Рольф приехал в дом, где жила Кэт, когда солнце еще казалось дымным, морозным. Небо было бесцветное, высокое – таким оно бывает и в последние дни ноября, перед первыми заморозками. Единственное, в чем угадывалась весна, так это в неистовом веселом воробьином гомоне и в утробном воркованье голубей…

– Хайль Гитлер! – приветствовала его Барбара, поднявшись со своего места. – Только что мы имели…

Не дослушав ее, Рольф сказал:

– Оставьте нас вдвоем.

Лицо Барбары, до этого улыбчивое, сразу сделалось твердым, служебным, и она вышла в другую комнату. Когда она отворяла дверь, Кэт услышала голос сына – он, видимо, только что проснулся и просил есть.

– Позвольте, я покормлю мальчика, – сказала Кэт, – а то он не даст нам работать.

– Мальчик подождет.

– Но это невозможно. Его надо кормить в определенное время.

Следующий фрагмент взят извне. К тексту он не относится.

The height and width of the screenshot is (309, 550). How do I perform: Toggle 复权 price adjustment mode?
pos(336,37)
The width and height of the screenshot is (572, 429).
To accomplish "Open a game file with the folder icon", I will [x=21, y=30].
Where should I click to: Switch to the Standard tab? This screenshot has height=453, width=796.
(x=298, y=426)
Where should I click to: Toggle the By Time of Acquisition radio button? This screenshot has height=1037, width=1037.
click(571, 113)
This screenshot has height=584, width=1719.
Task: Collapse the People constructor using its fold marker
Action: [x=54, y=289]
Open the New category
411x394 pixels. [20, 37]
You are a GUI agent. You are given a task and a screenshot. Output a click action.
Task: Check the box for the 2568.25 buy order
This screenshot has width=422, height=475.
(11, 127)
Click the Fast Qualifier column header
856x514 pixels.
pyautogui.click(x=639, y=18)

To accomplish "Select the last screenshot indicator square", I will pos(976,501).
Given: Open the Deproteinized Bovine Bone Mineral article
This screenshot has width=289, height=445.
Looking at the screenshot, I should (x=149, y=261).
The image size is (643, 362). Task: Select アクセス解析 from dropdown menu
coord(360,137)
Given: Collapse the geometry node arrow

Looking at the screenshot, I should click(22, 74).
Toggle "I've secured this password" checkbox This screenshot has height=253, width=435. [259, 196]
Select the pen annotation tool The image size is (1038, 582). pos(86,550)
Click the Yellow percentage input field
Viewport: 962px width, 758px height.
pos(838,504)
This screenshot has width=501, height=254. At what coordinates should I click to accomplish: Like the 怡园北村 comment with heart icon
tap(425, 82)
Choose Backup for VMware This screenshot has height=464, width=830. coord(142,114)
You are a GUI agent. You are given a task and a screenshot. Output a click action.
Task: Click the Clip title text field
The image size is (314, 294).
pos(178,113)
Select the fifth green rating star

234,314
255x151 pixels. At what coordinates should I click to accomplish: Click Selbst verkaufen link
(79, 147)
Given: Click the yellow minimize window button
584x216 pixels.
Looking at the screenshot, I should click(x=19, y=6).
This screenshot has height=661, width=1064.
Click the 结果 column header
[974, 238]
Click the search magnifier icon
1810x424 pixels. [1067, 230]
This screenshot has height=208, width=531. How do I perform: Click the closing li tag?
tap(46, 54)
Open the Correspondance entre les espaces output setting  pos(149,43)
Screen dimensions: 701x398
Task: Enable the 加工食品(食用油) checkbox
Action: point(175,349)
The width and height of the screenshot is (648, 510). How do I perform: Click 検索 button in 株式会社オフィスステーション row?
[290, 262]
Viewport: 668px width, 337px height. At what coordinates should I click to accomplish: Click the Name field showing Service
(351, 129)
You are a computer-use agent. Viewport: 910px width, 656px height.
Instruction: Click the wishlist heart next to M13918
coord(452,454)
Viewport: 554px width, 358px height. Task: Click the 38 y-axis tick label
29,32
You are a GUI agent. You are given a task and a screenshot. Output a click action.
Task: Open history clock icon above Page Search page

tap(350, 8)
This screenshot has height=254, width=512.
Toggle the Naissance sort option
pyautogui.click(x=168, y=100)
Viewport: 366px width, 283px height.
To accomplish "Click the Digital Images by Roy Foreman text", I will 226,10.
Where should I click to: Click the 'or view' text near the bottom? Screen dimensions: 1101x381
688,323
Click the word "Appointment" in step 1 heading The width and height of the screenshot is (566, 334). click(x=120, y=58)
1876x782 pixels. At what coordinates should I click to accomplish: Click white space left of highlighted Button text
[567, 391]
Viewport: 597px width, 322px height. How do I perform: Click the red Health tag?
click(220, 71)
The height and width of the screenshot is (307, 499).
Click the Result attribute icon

– Хорошо. Вы покормите его после того, как ответите на мой вопрос.

В дверь постучали.

– Мы заняты! – крикнул Рольф.

Дверь открылась – на пороге стоял Гельмут с ребенком на руках.

– Пора кормить, – сказал он, – мальчик очень просит кушать.

– Подождет! – крикнул Рольф. – Закройте дверь!

– Да, но… – начал было Гельмут, но Рольф, поднявшись, быстро подошел к двери и закрыл ее прямо перед носом седого контуженного эсэсовца.